EXERCISE AIM
In the passage on Playwright and AI agents, turn the paragraph beginning "Playwright also introduced Test Agents" into a brief list that keeps its main facts.

**** PASSAGE ****

This is the testing equivalent of "what you see is what agents get." If your ARIA snapshot test passes, you know exactly what an AI agent sees when it calls browser_snapshot via Playwright MCP. The test output format and the agent input format are the same YAML structure.

Playwright also introduced Test Agents, built-in AI that uses the accessibility tree to automatically plan, generate, and heal tests. The planner explores your app via accessibility snapshots, the generator writes tests using getByRole selectors, and the healer fixes broken tests when the UI changes by re-reading the accessibility tree. It's agents all the way down.

Beyond Playwright MCP: The Browser Agent Landscape

Playwright MCP isn't the only way AI agents browse the web, but it set the pattern that others follow. Here's how the broader landscape looks:

Agent / Framework Approach Uses Accessibility Tree Built on Playwright
Playwright MCP Accessibility snapshots (YAML) Yes (primary) Yes
browser-use Snapshot + numbered refs Yes (primary) Yes
Amazon Nova Act Direct Playwright integration Yes Yes
Vercel Agent Browser Streamlined accessibility refs Yes (primary) Yes
OpenAI CUA / Operator Hybrid (screenshots + tree) Yes (supplementary) Partial
Claude Computer Use Hybrid (screenshots + read_page) Yes (supplementary) No

Four out of six are built directly on Playwright. All six use the accessibility tree. The framework you chose for testing has become the runtime for AI agents.

**** DATA PROVIDED ****

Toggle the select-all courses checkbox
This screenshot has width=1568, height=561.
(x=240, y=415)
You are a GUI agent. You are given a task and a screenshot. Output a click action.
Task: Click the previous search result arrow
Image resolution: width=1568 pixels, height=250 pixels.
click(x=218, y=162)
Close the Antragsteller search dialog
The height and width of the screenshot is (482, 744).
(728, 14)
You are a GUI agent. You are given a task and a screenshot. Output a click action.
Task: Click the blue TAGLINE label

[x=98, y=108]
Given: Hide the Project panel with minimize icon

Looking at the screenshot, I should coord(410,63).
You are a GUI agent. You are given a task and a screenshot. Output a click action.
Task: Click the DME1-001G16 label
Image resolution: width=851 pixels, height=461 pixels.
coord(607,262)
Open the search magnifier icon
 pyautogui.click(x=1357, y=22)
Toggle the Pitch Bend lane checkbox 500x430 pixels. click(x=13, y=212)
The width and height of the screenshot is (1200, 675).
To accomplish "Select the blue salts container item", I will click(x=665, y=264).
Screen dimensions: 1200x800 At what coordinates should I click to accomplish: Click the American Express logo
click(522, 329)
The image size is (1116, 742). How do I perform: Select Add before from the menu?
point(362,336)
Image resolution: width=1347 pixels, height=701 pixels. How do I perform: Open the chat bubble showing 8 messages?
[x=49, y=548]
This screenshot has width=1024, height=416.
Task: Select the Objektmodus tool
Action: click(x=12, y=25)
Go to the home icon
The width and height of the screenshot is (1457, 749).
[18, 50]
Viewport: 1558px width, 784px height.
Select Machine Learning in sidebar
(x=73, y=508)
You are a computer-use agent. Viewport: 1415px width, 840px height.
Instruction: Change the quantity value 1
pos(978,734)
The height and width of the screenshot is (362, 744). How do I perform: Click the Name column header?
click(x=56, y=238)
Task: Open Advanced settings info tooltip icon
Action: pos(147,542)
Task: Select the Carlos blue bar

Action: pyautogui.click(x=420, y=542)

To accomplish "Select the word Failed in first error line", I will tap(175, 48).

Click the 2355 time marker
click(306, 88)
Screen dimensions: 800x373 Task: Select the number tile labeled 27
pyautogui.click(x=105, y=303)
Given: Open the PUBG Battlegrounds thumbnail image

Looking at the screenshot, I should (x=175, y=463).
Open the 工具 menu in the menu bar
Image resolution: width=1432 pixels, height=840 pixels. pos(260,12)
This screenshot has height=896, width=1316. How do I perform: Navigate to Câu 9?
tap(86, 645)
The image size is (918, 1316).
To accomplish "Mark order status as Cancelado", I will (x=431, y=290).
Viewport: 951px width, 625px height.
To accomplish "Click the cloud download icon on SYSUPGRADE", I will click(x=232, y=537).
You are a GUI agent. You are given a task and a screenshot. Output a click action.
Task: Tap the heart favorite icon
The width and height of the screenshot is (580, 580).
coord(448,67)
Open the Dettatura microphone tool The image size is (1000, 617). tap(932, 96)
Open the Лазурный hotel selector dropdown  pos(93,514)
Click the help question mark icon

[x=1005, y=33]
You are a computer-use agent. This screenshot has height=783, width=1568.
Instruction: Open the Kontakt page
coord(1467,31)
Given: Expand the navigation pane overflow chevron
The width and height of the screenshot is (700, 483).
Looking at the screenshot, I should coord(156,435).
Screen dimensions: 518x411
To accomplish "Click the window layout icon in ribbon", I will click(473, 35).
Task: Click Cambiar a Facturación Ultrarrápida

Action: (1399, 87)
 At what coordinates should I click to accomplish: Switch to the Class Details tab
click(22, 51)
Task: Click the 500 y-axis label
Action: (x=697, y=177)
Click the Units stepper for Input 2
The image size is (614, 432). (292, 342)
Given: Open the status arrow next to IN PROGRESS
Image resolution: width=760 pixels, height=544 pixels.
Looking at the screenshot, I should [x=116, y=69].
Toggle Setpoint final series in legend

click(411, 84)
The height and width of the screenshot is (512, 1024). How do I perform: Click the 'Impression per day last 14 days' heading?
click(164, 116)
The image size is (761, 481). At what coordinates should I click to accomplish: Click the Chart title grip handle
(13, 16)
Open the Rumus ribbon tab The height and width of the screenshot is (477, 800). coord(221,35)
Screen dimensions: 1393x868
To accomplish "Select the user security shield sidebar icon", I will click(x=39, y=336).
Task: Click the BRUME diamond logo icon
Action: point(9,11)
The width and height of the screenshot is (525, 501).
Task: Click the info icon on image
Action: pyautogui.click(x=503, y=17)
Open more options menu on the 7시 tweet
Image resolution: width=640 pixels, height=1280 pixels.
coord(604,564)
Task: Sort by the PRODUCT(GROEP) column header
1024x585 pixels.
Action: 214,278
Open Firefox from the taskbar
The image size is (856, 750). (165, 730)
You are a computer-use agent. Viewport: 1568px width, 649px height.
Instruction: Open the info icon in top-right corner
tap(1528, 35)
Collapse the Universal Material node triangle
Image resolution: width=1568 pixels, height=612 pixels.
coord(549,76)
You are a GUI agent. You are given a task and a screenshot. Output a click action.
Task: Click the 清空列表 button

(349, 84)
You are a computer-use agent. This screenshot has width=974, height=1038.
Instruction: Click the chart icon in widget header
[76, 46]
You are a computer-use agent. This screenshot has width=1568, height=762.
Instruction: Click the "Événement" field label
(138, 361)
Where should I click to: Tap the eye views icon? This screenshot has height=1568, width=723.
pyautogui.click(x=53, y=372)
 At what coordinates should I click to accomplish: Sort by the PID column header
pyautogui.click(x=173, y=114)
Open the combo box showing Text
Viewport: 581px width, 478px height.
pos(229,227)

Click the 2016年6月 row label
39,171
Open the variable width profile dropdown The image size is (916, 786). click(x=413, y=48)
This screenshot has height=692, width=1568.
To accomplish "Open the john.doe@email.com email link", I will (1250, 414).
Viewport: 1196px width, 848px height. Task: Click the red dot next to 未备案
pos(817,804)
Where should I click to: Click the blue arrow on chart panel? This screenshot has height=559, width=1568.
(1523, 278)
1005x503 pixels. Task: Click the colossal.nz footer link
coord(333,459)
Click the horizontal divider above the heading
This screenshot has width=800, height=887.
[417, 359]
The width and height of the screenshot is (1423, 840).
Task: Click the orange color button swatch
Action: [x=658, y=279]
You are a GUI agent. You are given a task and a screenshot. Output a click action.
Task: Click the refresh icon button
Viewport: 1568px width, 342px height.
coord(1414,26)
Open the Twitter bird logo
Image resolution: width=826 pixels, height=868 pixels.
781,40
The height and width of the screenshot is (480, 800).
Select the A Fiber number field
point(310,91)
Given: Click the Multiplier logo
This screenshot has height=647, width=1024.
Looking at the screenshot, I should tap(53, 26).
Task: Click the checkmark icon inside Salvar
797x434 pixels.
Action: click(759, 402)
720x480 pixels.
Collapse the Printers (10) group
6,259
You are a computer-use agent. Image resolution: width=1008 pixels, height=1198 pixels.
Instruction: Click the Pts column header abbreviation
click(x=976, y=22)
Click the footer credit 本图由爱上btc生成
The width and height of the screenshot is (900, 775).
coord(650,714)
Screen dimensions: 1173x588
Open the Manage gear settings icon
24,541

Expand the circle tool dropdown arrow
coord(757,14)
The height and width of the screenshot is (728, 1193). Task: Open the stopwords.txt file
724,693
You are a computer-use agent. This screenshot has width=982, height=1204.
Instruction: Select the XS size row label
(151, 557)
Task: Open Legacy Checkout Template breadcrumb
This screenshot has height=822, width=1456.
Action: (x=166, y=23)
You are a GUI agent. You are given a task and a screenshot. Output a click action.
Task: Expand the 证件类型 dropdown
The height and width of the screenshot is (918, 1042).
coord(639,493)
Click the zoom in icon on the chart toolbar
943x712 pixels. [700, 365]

****

RESULT
- Playwright introduced Test Agents: built-in AI that uses the accessibility tree to plan, generate, and heal tests automatically.
- Planner: explores the app through accessibility snapshots.
- Generator: writes tests using getByRole selectors.
- Healer: fixes broken tests after UI changes by re-reading the accessibility tree.